Let $\mathbf{A}$ be a $4-$ dimensional symmetric matrix with real entries, whose elements are given as \begin{equation} \mathbf{A} = \left( \begin{array}{cccc} a & b & c & d \\ b & c & d & e \\ c & d & e & f \\ d & e & f & g \end{array} \right) \end{equation} Let $\mathbf{B}$ be another $4-$ dimensional matrix whose elements are given as \begin{equation} \mathbf{B} = \left( \begin{array}{cccc} b & c & d & e \\ c & d & e & f \\ d & e & f & g \\ e & f & g & h \end{array} \right) \end{equation} One can see that the elements of $\mathbf{B}$ are shifted by one with respect to $\mathbf{A}$. $\mathbf{A}$ and $\mathbf{B}$ are also called Hankel Matrices. My query is:
"Does any relationship exist between the eigenvalues of $\mathbf{A}$ and those of $\mathbf{B}$?"
As hickslebummbumm noted, the question as stated (especially with the presence of $B$’s lower right value $h$) doesn't really impose a strong enough relationship between $A$ and $B$ to establish a clear relationship between their respective spectra. It’s probably necessary to narrow the question's scope and look at some special cases to say something meaningful.

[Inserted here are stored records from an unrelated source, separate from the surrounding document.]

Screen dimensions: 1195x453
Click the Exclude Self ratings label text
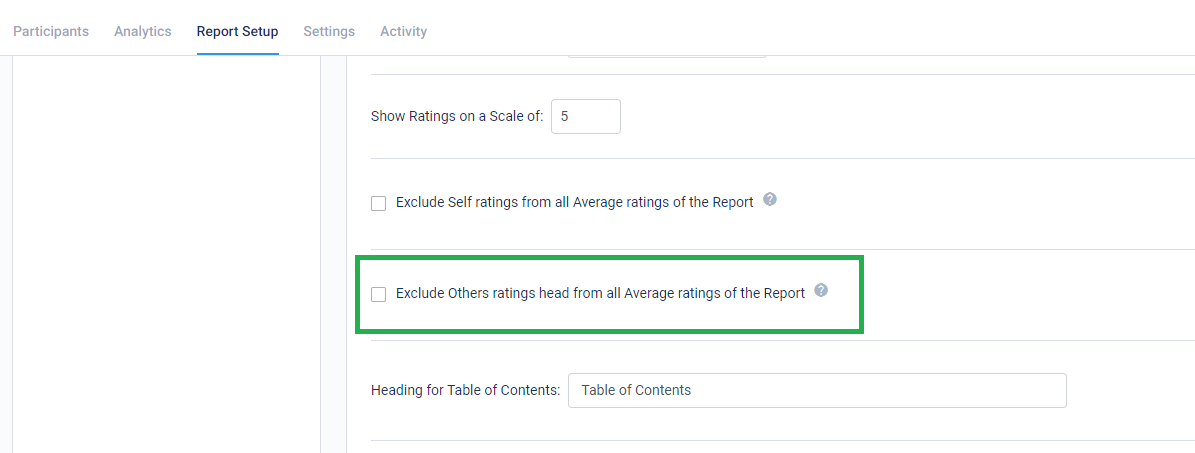[x=575, y=203]
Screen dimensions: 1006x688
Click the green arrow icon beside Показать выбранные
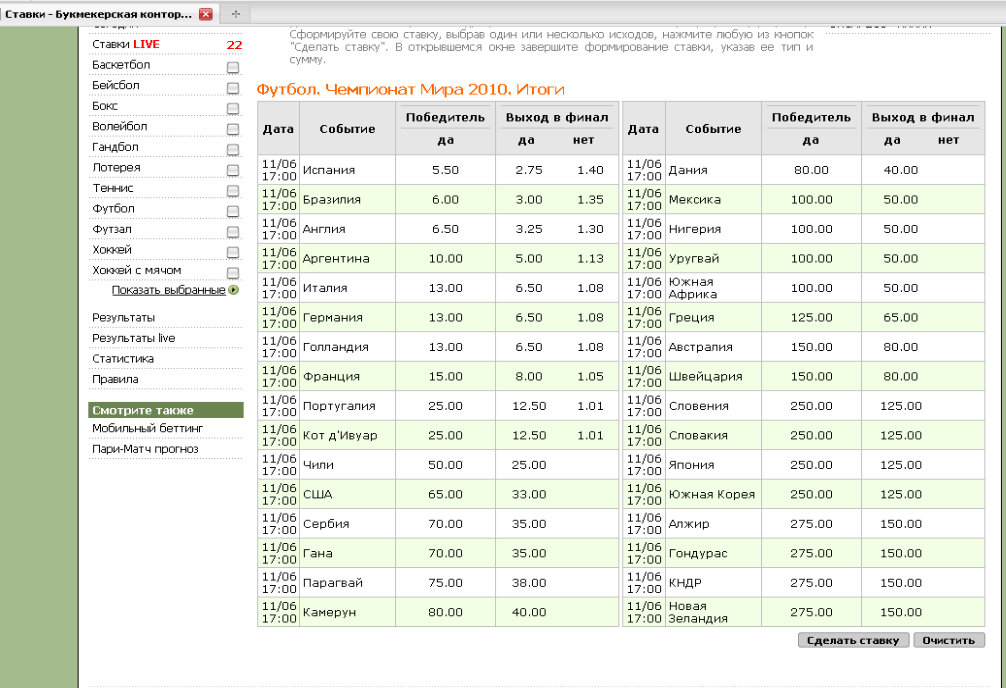pyautogui.click(x=234, y=290)
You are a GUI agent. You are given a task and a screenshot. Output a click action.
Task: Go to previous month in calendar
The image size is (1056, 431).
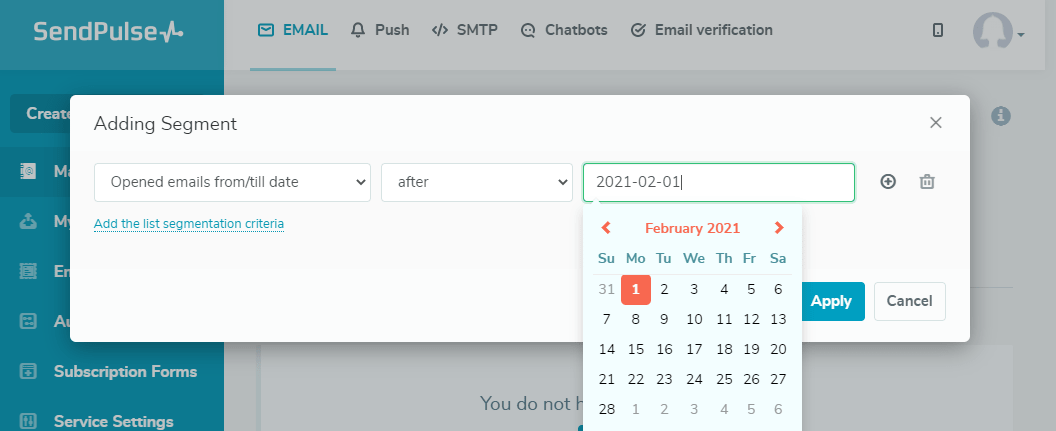606,228
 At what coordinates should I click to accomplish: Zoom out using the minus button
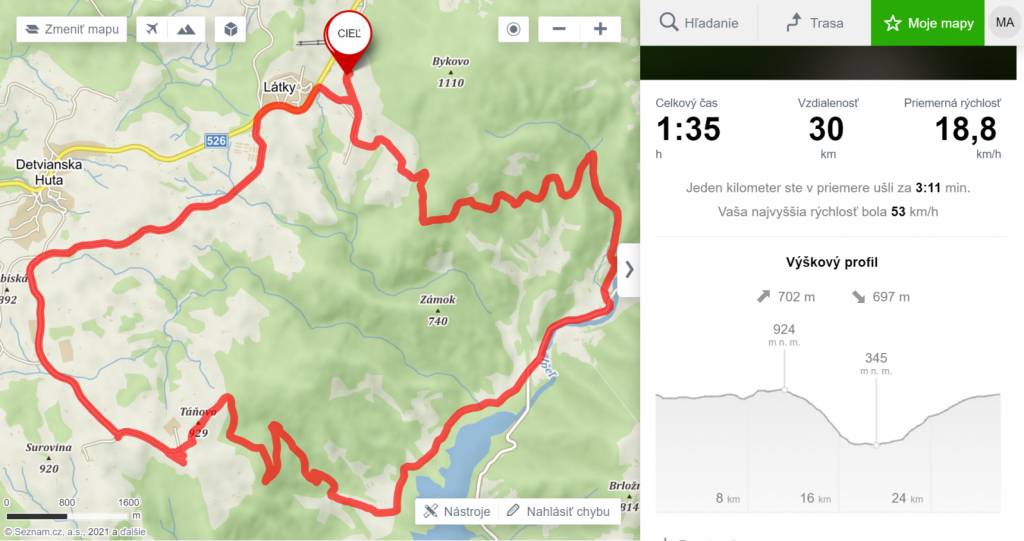pos(559,29)
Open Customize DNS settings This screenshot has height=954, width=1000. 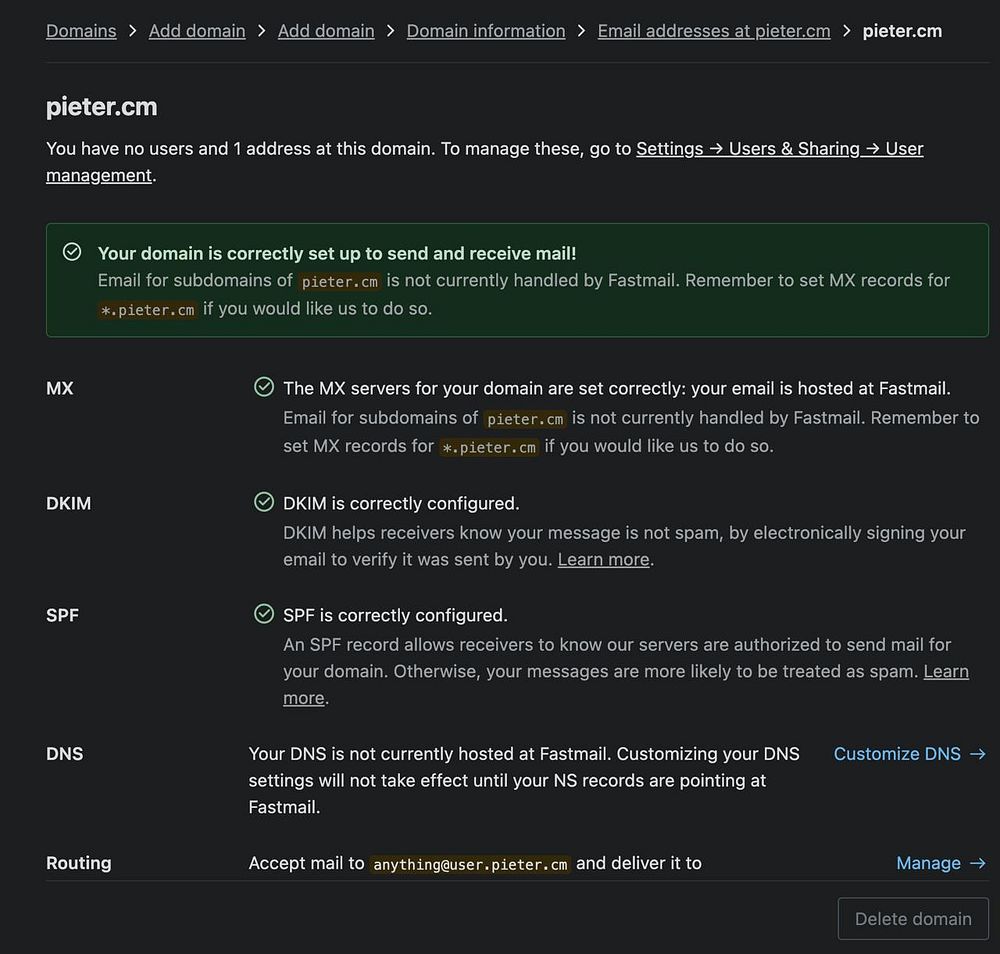click(909, 754)
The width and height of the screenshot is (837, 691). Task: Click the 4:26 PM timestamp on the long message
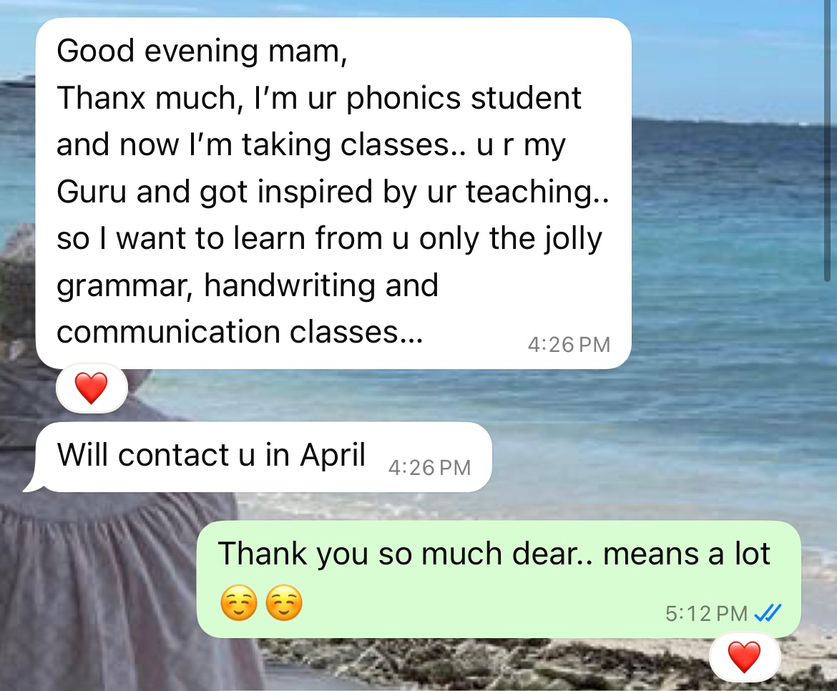[569, 345]
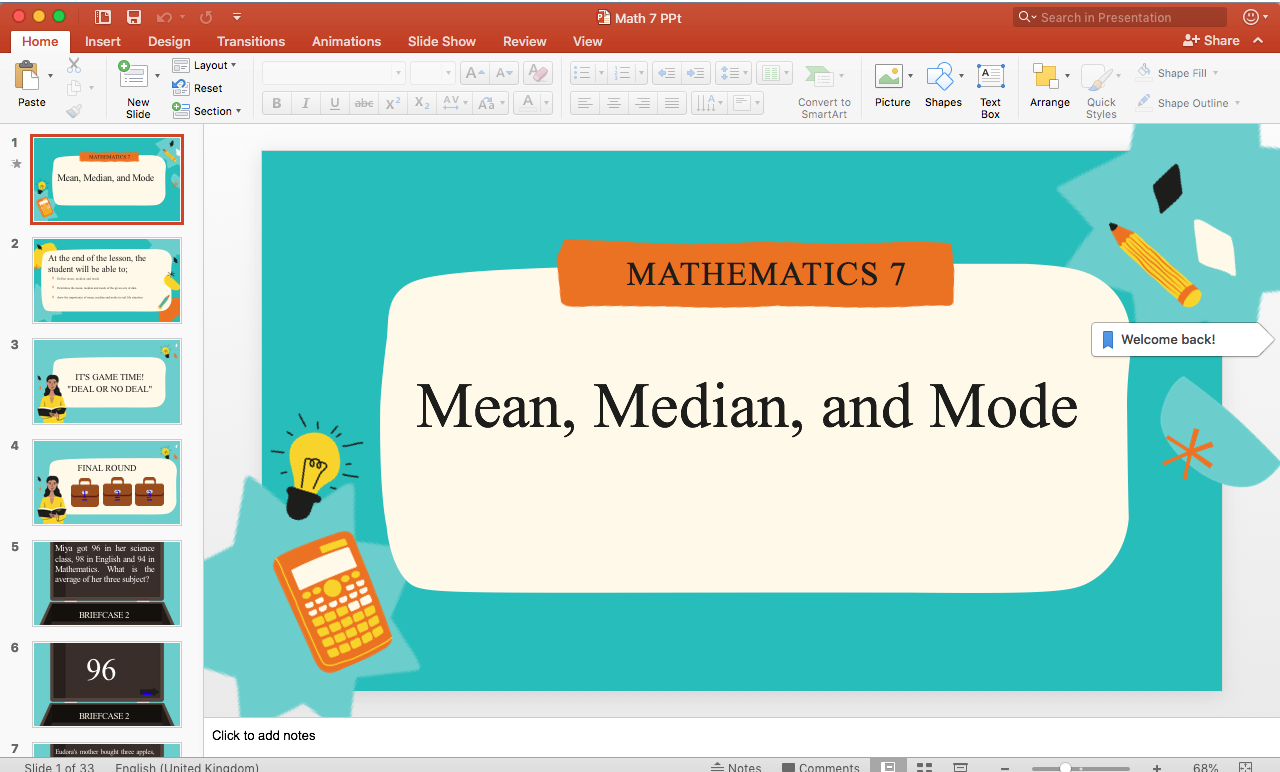Click the Share button
The height and width of the screenshot is (772, 1280).
tap(1211, 41)
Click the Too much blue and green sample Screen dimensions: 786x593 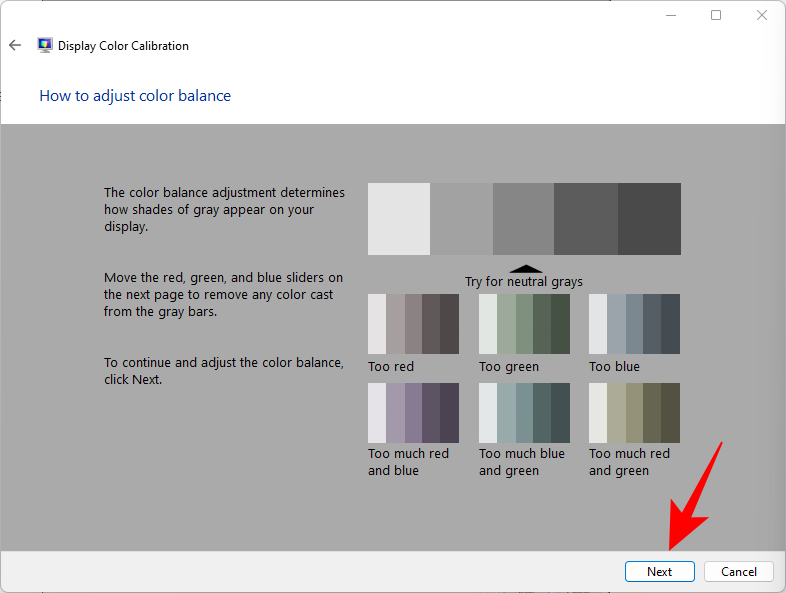pos(524,412)

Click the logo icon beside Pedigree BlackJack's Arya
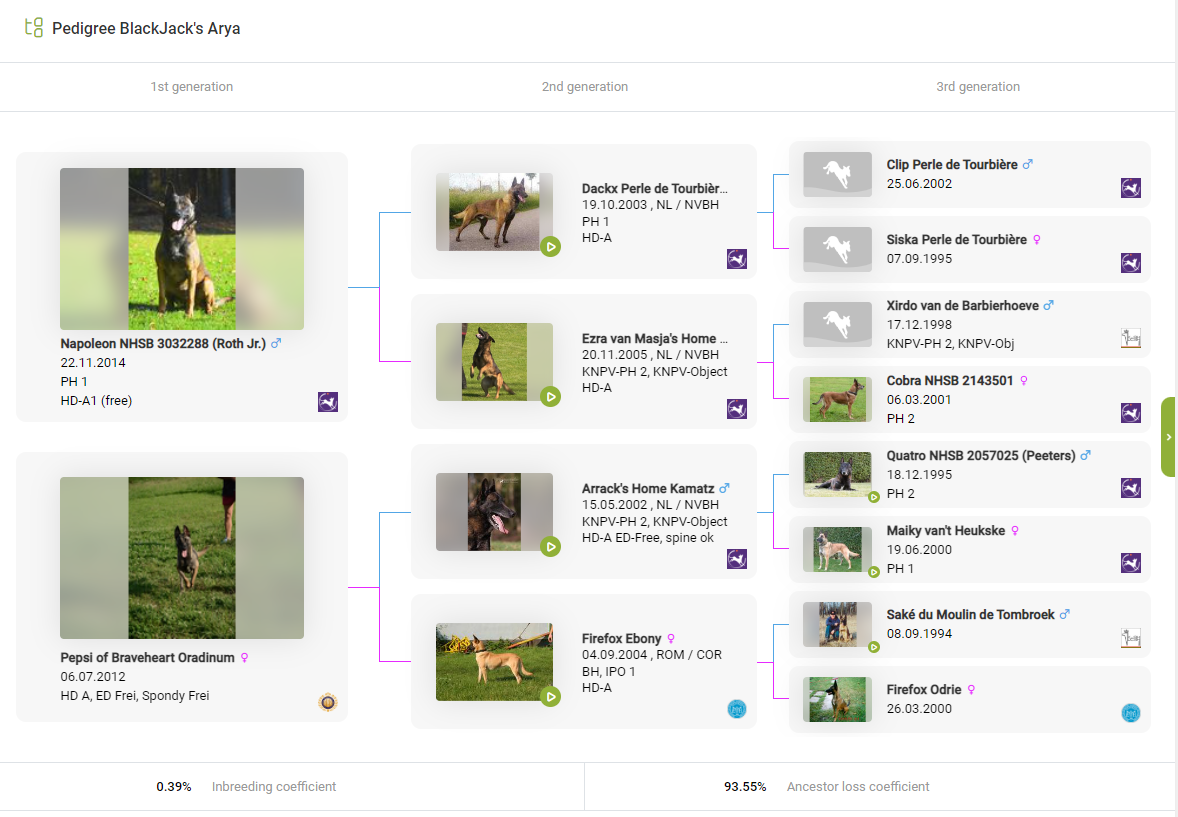tap(34, 28)
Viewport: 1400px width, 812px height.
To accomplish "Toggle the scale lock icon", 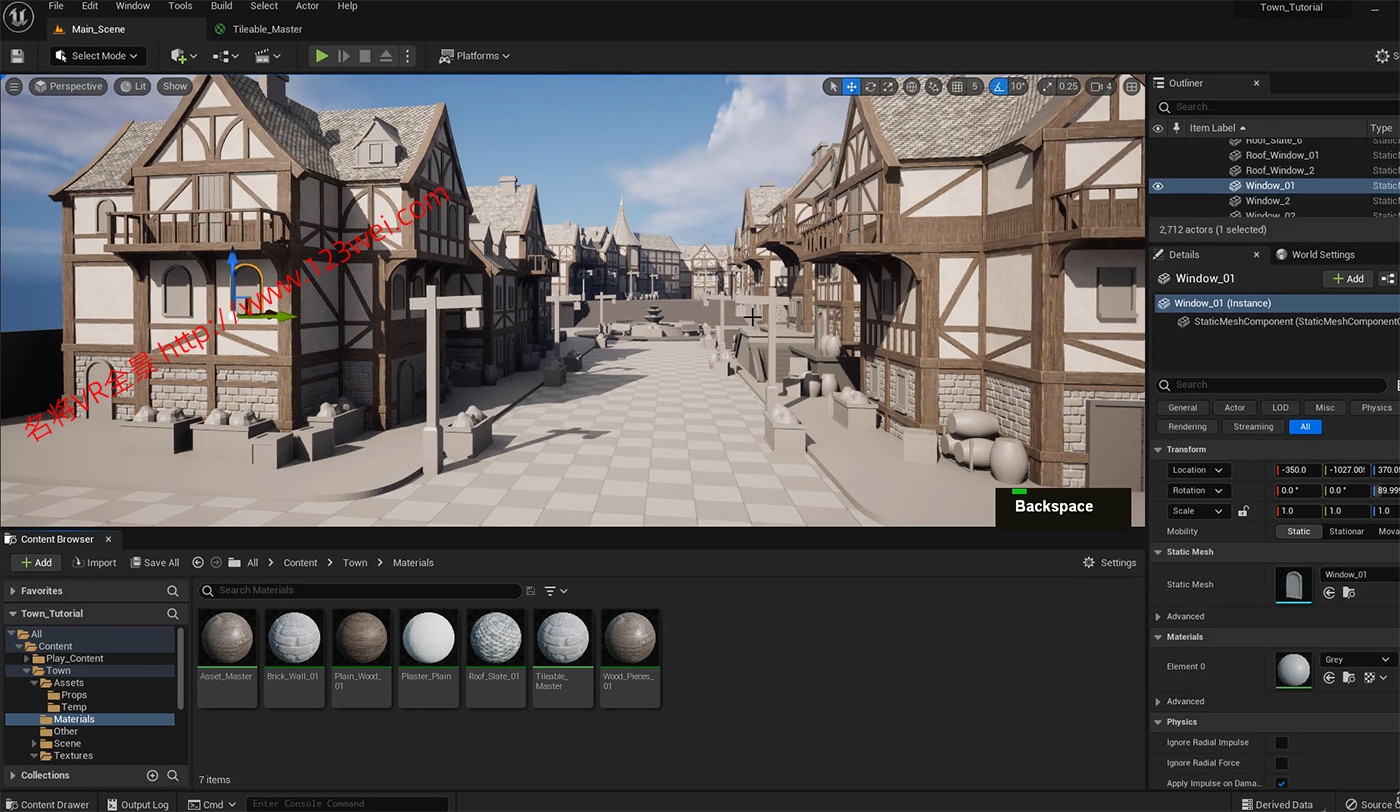I will tap(1243, 511).
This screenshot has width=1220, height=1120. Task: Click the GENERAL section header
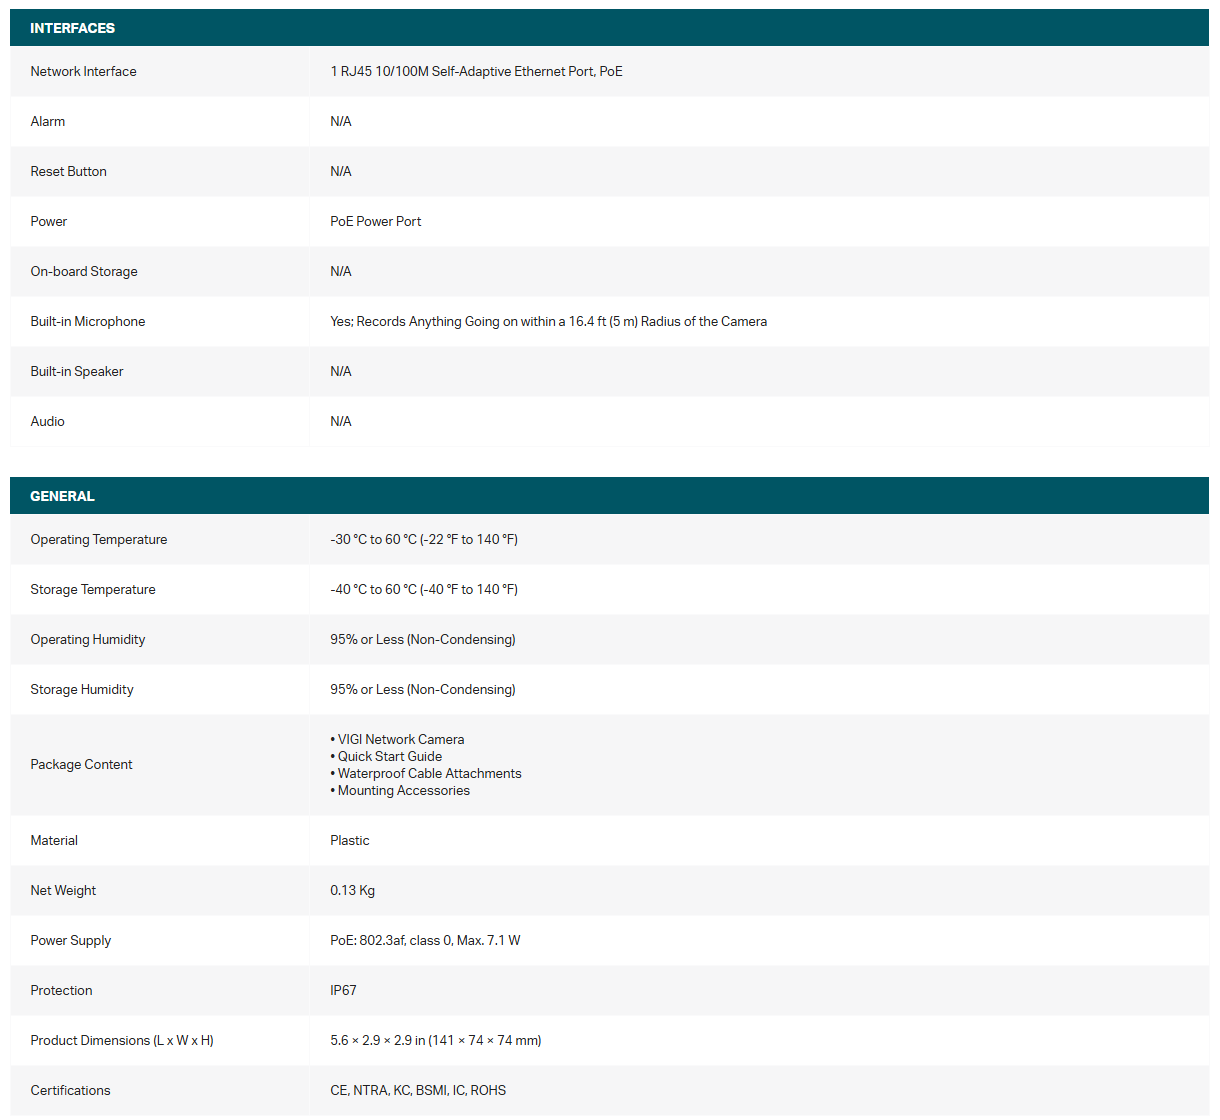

For example, suppose we look at $A$ and $B$ in the case where $e = a$, $f = b$, $g = c$, and $h = d$. This is actually a natural case to look at since $A$ and $B$ are then row-reversed (i.e., upside-down) circulant matrices with a succinctly expressed relationship $A=PB$, where $P$ is the permutation matrix
\begin{equation} \mathbf{P} = \left( \begin{array}{cccc} 0 & 0 & 0 & 1 \\ 1 & 0 & 0 & 0 \\ 0 & 1 & 0 & 0 \\ 0 & 0 & 1 & 0 \end{array} \right). \end{equation}
Rewritten, your Hankel matrices in this case are
\begin{equation} \mathbf{A} = \left( \begin{array}{cccc} a & b & c & d \\ b & c & d & a \\ c & d & a & b \\ d & a & b & c \end{array} \right) \end{equation} and \begin{equation} \mathbf{B} = \left( \begin{array}{cccc} b & c & d & a \\ c & d & a & b \\ d & a & b & c \\ a & b & c & d \end{array} \right). \end{equation}
This is something that we can analyze in detail. Since every row-sum of $A$ and $B$ are the same, we immediately see that $A$ and $B$ share the eigenvalue $\lambda_1(A)= \lambda_1(B)=a+b+c+d.$ We can also readily observe that $A$ has an eigenvalue $\lambda_2(A)=(a-b)+(c-d)$ while $B$ has an eigenvalue of equal magnitude and opposite sign, $\lambda_2(B)=(b-a)+(d-c).$
Next, looking at the trace of $A$ we can then see that its remaining two eigenvalues have equal magnitude and opposite sign. The same holds for $B$. We also note that since $A$ can be obtained from $B$ by performing three row interchanges, we have that $\det(A)=-\det(B).$ Using the elementary fact that the determinant of a matrix is equal to the product of its eigenvalues, and from our explicit determination of $\lambda_1(A),$ $\lambda_2(A), $ $\lambda_1(B),$ and $\lambda_2(B),$ we can then conclude that the remaining two eigenvalues of $A$ are the same as the remaining two eigenvalues of $B.$
So, without much work we have shown (in the special case where $e = a$, $f = b$, $g = c$, and $h = d$) that $A$ and $B$ share three eigenvalues and $A$’s other eigenvalue has equal magnitude and opposite sign from $B$’s other eigenvalue. With a little additional effort, we can in fact show that the other eigenvalues of $A$ and $B$ in this case have values $\pm \sqrt{(a-c)^2+(b-d)^2}.$
So, this provides an answer for one class of matrices $A$ and $B$ satisfying your question's broad constraint. Are there other subclasses that you'd be particularly interested in investigating?